Quinn lanzó una furtiva mirada a la pareja de jugadores de cartas. La montaña de pequeñas monedas crecía junto a la manga escarlata del oficial de infantería, mientras que la del costado opuesto menguaba tras cada mano del juego.
—Usted ha participado en acciones como esa, señor… —dijo con voz desmayada, para corregir de inmediato—: Digo… Dick.
—En más de una —asintió Bolitho.
No deseaba defraudar la confianza de Quinn, una vez había logrado obtenerla.
—Imaginaba… pensaba que si había acción de combate sucedería en el navío —explicó Quinn abarcando con gesto impotente la camareta y la cubierta que se extendía más allá del mamparo—. Quiero decir, con los amigos cerca, con ustedes. Creo que así lograría soportarlo, sobrevivir esa primera vez.

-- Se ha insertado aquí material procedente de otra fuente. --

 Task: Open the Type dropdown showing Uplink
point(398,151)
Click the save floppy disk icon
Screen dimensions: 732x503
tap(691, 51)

Quiero decir el primer combate.
—Le entiendo —dijo Bolitho—. El navío es nuestro hogar, y eso ayuda.
Quinn anudó los dedos de sus manos y explicó: —Mi familia vive en Londres y se dedica al comercio de cueros. Mi padre se oponía a que yo me alistase en la Armada. —Alzó ligeramente la barbilla al decir eso—. Pero yo estaba decidido. ¡Había visto tantas veces cómo se abría paso río abajo un navío de guerra, en dirección al mar! Yo sabía muy bien lo que quería.
Bolitho comprendía sin dificultad el desaliento que invadía a Quinn al aprender en su propia piel lo que era un navío de Su Majestad, y enfrentarse a la realidad cotidiana: la dura disciplina, la sensación de que uno, como guardiamarina recién llegado, era el único de a bordo sumergido en una total e inútil ignorancia.
En su etapa de guardiamarina, Bolitho había aprendido a superar ese desespero. Le ayudó a ello el recuerdo de los oscuros retratos que jalonaban, en la mansión de Cornualles, las paredes de pasillos y escalera. Eran el homenaje a los antepasados que se habían embarcado antes que él. Ahora él y su hermano Hugh continuaban la tradición. Hugh había sido destinado en una fragata que probablemente patrullaba ahora por el Mediterráneo. A él le había tocado el destino del
Trojan
y, aquella tarde, se hallaba a punto de embarcarse para una de esas misiones cuyos relatos, oídos en las tabernas de Falmouth, le habían hecho soñar.